Je ne regrette qu'une chose : perdre de nouveaux ennemis. Jadis chevalier de la bonne entente, pacifiste à tous crins, prophète de l'accord parfait entre les êtres, j'ai découvert les charmes de l'agressivité. En effet, j'acquis vite une certitude : ceux qui haïssaient ce que j'écrivais dans mes chroniques n'osaient l'exprimer de façon nette ; ils se contentaient d'allusions perfides, de mauvaises notes dans les revuettes de plein vent sans jamais exposer noir sur blanc les motifs de leur contestation. Ils refusaient le dialogue. Sans doute croyaient-ils que j'avais quelque pouvoir et craignaient-ils que j'en usasse — comme si j'en avais eu le moindre en évitant depuis toujours la moindre responsabilité éditoriale. Maintenant, je suis affûté, j'aurais plaisir à leur envoyer des bordées verbales si, délaissant leurs sournoises manœuvres, ils montraient un peu plus de courage. De la non-violence, cette chronique m'aura permis de passer à la oui-virulence.

Abandonnons ce thème paranoïaque pour en revenir à ma pavane. Louerai-je donc Michel Demuth qui a permis que Galaxie soit ce qu'il fut ? Remercierai-je ces Duvic, ces Hupp, ces Eudeline, ces Duveau, ces Laughlin, ces Garsault, ces Lowins et tant d'autres qui ont œuvré pour faire de Galaxie la meilleure revue de Science-Fiction de ces dernières années ? Tous ces baladins ludiques qui envoyaient leurs textes des quatre coins du monde, ces pélerins de l'entretien qui, sac au dos et vieille bagnole américaine entre les jambes, parcouraient le nouveau continent à la recherche des écrivains mythiques pour révéler le sens caché de leurs œuvres, ces piliers de salles obscures qui dévoraient les premières images de pellicules mythiques, ces furieux amateurs de conventions internationales qui préparaient la formation des nôtres, ces échevelés de la musique qui traquaient la note SF à travers la production de disques, et tous les somptueux illustrateurs qui firent naître sur les couvertures les tableaux intimes de nos rêves, les obscurs traducteurs perdus sur les îles méditerranéennes ? Non ! Ce serait leur faire tort, prétendre que le durable est préférable à l'éphémère.
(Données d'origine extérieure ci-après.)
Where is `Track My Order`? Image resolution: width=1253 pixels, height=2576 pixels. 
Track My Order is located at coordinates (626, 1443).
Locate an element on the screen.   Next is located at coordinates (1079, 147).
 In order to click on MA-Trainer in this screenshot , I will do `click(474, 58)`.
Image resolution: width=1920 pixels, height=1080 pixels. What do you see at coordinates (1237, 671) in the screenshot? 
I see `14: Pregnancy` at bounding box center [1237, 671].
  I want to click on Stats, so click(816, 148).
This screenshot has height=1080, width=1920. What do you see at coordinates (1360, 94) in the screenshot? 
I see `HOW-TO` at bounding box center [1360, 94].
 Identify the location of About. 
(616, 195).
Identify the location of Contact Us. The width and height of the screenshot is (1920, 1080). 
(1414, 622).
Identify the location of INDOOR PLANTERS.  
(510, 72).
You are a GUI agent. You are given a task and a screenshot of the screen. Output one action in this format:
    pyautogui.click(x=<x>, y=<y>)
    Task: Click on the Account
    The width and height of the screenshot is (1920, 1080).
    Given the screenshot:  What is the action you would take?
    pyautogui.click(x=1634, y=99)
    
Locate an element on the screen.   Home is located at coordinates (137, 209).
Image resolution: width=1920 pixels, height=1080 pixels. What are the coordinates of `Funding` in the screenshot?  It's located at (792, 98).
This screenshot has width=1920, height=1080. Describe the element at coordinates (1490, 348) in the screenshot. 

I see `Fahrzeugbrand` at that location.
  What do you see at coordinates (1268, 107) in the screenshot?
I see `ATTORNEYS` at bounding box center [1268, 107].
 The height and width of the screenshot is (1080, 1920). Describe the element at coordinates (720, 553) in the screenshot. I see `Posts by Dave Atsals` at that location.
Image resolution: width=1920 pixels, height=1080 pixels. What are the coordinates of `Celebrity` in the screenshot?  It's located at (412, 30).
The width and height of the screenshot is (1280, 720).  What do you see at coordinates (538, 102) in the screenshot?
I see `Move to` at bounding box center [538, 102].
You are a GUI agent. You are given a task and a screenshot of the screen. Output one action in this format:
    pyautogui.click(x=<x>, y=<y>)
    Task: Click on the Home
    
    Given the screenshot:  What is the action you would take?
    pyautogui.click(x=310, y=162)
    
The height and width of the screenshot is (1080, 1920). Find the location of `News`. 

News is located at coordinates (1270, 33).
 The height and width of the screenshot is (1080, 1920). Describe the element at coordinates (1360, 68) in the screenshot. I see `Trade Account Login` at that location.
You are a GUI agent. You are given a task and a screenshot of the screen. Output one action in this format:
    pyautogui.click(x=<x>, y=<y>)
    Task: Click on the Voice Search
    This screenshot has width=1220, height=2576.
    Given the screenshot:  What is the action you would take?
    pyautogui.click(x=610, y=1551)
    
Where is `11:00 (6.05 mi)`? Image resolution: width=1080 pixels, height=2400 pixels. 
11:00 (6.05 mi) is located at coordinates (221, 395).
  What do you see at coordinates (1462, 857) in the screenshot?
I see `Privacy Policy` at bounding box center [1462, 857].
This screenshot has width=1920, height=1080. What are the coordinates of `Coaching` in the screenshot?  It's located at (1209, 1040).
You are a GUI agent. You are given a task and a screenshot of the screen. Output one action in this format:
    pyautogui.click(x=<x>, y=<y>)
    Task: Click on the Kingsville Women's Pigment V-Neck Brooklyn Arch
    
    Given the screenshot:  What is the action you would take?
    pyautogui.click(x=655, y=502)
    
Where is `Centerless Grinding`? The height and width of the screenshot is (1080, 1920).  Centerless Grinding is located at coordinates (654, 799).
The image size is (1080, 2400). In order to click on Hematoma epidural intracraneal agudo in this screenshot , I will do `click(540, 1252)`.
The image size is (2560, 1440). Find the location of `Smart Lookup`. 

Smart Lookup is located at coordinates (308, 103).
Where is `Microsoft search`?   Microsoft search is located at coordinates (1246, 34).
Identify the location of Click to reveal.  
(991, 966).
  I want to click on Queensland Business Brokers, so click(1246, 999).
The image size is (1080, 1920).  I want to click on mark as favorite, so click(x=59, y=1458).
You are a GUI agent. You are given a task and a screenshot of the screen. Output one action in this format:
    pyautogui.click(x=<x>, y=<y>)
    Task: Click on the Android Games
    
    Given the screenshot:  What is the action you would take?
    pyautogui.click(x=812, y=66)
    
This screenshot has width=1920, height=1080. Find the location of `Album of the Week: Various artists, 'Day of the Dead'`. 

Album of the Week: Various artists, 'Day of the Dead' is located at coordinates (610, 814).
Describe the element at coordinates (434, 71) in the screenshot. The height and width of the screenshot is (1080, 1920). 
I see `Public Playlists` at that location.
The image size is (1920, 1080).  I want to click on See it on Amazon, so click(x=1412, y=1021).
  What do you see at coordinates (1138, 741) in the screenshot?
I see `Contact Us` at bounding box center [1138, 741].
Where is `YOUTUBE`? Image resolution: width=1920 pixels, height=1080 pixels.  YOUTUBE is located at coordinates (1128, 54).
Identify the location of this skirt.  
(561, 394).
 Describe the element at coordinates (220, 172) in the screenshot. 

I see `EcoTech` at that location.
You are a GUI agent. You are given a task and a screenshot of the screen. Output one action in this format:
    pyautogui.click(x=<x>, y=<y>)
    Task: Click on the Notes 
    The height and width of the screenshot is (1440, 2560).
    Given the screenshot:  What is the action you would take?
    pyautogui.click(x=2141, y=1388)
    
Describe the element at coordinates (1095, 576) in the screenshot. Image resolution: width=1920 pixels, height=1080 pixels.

La beauté d'une revue réside dans cette trace légère qu'elle abandonne bientôt au profit de la parution suivante. Pas moyen de la classer, de la fossiliser, elle change au fil des mois, elle évalue, revient, s'envole, s'aplatit, redouble, répète, innove, erre. Elle ne vise pas à traduire l'absolu, elle enquête, elle cherche, elle détecte, elle découvre. Oui, Galaxie a fait tout cela, depuis trop longtemps pour que la plupart des lecteurs d'aujourd'hui s'en souviennent. Il est donc temps que la revue disparaisse, ne serait-ce que pour créer de nouveaux remous dans le monde déjà si mouvant de la SF.

Qui sait d'ailleurs si elle ne renaîtra pas un jour ? Comme tous les êtres ou les entités qui prennent des risques, elle a probablement neuf vies. Alors, si vous faites un tombeau à Galaxie, en le plaçant dans votre bibliothèque selon un ordre alphabétique, entre Fiction et Geographic magazine, ne lui plantez pas dans le cœur le pieu de la connaissance encyclopédique. Lisez plutôt quelques pages de temps à autre, ou faites-en des cocottes en papier.